If you’re not a child, just keep the heck away from its shovel. If you grab it, you’ll fall under its spell. We suggest resorting to buckets when it comes to shoveling sand on the beach. Avoid shovels altogether, just to be safe.
What’s even more messed up—if this were even possible—is that Sandygast comes into being after a Pokémon falls in battle: the defeated Pokémon's grudges “soak” into the sand, forming Sandygast. Um. Does that "leakage" include blood, liquid and other types of waste, too?
Sandygast also proves one other thing: that the people of the Alola region are just as messed up as it is. Maybe it’s the scorching heat? Anyways, Sandygast is able to suck the vitality from not just Pokémon, but people as well, all from its tunnel-like mouth. This little tidbit has actually turned into some twisted, little game where the Alolan people test their courage by putting their hands inside its mouth. Hm.
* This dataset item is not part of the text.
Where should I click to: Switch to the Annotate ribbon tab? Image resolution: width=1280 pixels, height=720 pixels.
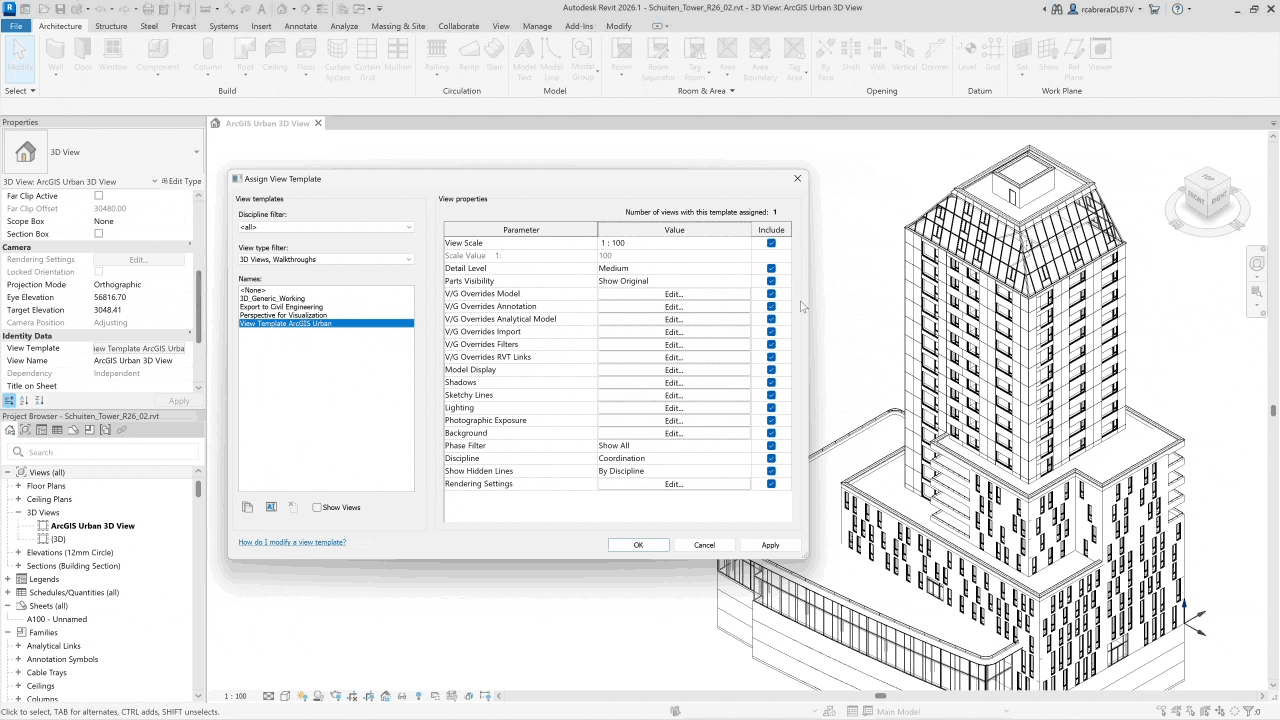[x=300, y=26]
Men everywhere, rejoice! It’s specifically the female Salandit that makes this Pokémon so hella creepy. On second thought, if you’re a guy, maybe you shouldn’t rejoice just yet. Here’s why. In addition to emitting toxic gas like their male counterparts, the female Salandit releases pheromones. But these pheromones don’t just attract Pokémon males. It attracts human males.
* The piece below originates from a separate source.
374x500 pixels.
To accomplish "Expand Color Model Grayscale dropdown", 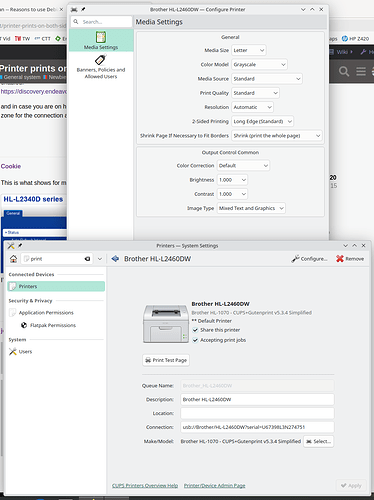I will coord(259,65).
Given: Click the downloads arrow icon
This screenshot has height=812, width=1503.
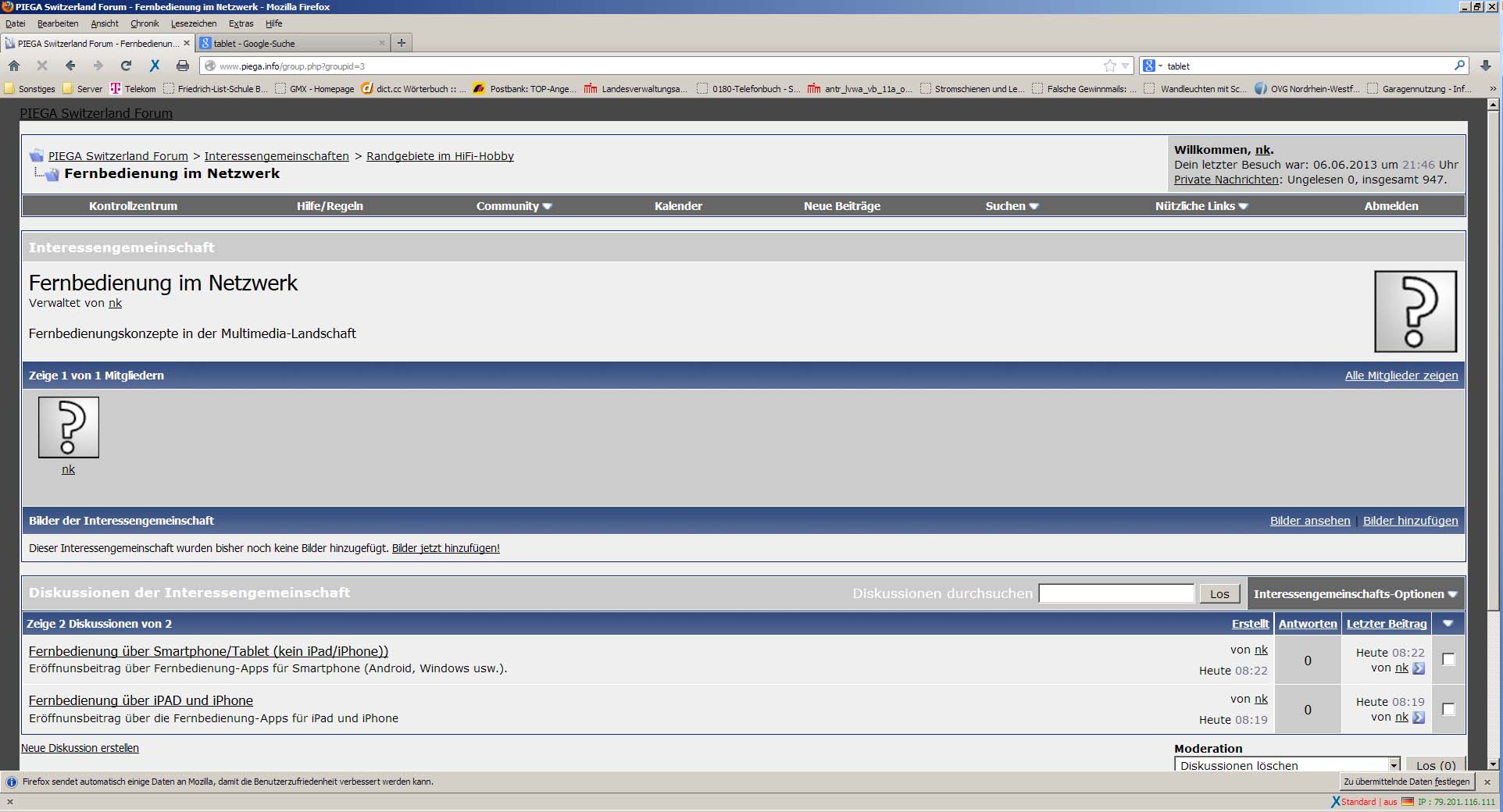Looking at the screenshot, I should 1485,66.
Dude. Why? That’s wrong on so many levels. Plus, it leaves a rather disturbing image that shouldn’t be in anybody’s head. The fact that by inhaling these pheromones, you can also fall under the control of Salandit makes this picture worse. If Salandit is capable of making a human … become attracted to it … then what would it have a human do if that human were under its will? Gross. Just gross. So, please, Salandit, wipe that creepy grin off your face. It only makes things worse.